Want to see APCA on your own palette? Open the Zepixo Colors workspace and toggle the contrast grid to APCA Lc to read every pairing at once.
APCA contrast versus WCAG 2 at a glance
Both models are useful today, and they answer slightly different questions. WCAG 2 is the current legal baseline, while APCA is the more accurate model coming next. Here is how they compare.
| Aspect | WCAG 2 | APCA |
|---|---|---|
| Output | Ratio, 1:1 to 21:1 | Lc, about -108 to +106 |
| Perceptual lightness | Approximate | Modeled |
| Polarity aware | No | Yes |
| Dark mode accuracy | Weaker | Stronger |
| Legal baseline today | Yes | Not yet |
The smart workflow is to pass WCAG 2 for compliance and use APCA to sanity-check readability, especially in dark themes. They are not rivals so much as a present standard and a future one. For the WCAG side, see our WCAG color contrast explained guide.
When to reach for APCA
If you only need to satisfy a legal or contractual requirement, WCAG 2 AA is still what most audits check. APCA earns its place the moment readability and polish matter, which for serious products is most of the time.

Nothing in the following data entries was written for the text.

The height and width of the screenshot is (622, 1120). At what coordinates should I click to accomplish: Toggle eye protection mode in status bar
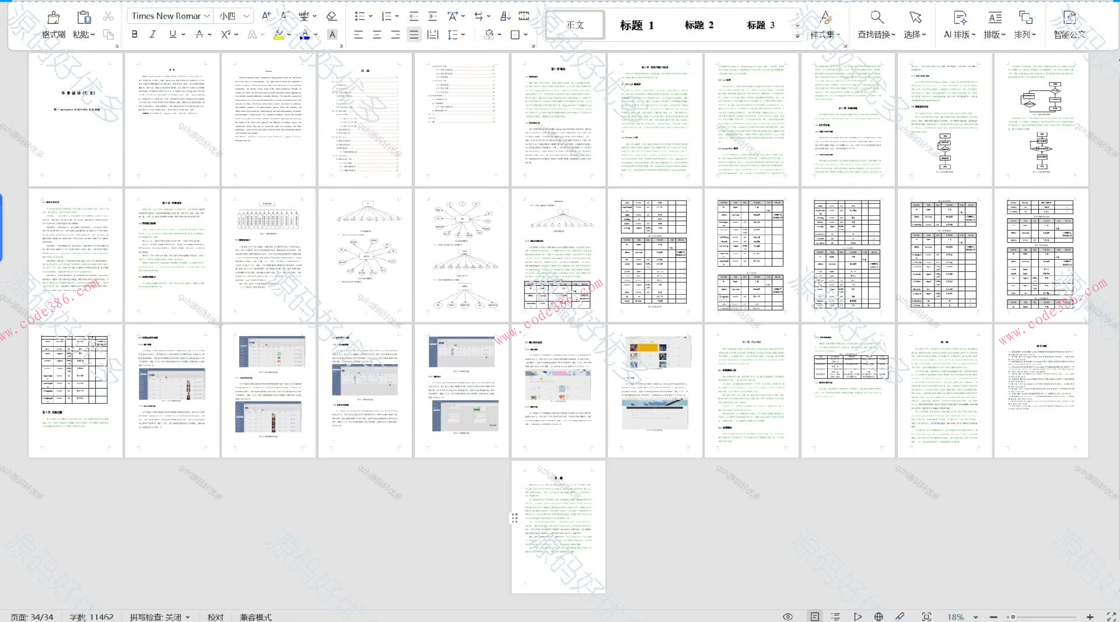788,617
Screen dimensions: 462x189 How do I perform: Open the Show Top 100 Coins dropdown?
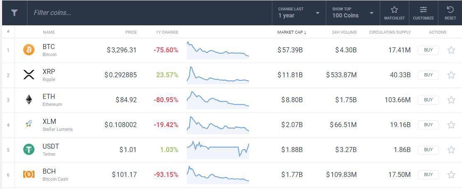click(x=353, y=13)
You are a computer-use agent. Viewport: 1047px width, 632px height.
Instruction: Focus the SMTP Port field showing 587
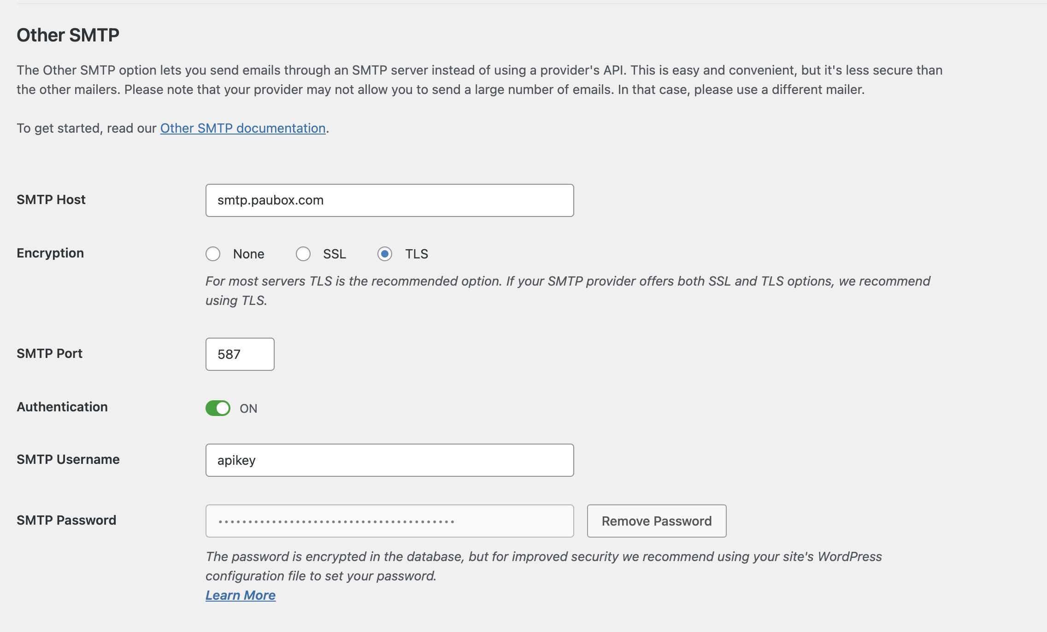240,354
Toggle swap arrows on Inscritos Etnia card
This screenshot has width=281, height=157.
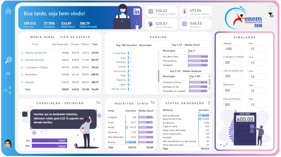pyautogui.click(x=153, y=103)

Reach for APCA when you build dark mode, when you fine-tune text on colored surfaces, or when a WCAG pass still looks off to your eye. It tends to confirm your instinct that a pairing is weak even when the old ratio says it is fine. The accessibility docs show how Zepixo surfaces both so you never have to choose blind.
Frequently asked questions
What is APCA contrast?
APCA is the Accessible Perceptual Contrast Algorithm, a modern method for measuring text readability against a background. It models how human eyes perceive lightness and respects polarity. It is being developed to replace the WCAG 2 contrast formula in future standards.
What does Lc mean in APCA?
Lc stands for Lightness contrast, the value APCA reports. It runs roughly from negative 108 to positive 106, and a higher absolute value means more readable text. The sign indicates polarity, with positive for dark text on light and negative for light text on dark.
Why is APCA better than WCAG 2 for dark mode?
WCAG 2 treats contrast as a symmetric ratio and ignores polarity, so it can pass dark-mode text that still reads poorly. APCA models perceived lightness and accounts for light-on-dark differently from dark-on-light. That makes its dark-mode verdicts much more reliable.
What Lc value do I need for body text?
As a practical rule, aim for an absolute Lc of 75 or more for normal body text. Large or bold text can pass at Lc 60 or more. These are minimums, so leaving headroom above them improves comfort.
Is APCA an official standard yet?
Not as a required baseline. APCA is part of the research toward WCAG 3 and is not yet the legal standard. The practical approach is to meet WCAG 2 for compliance today and use APCA to improve real readability.
How do I read APCA in a contrast grid?
Look at the absolute value of each Lc cell first, since higher means more readable. Then read the sign to know the polarity of that pairing. In the Zepixo grid you toggle between WCAG ratio and APCA Lc with one click.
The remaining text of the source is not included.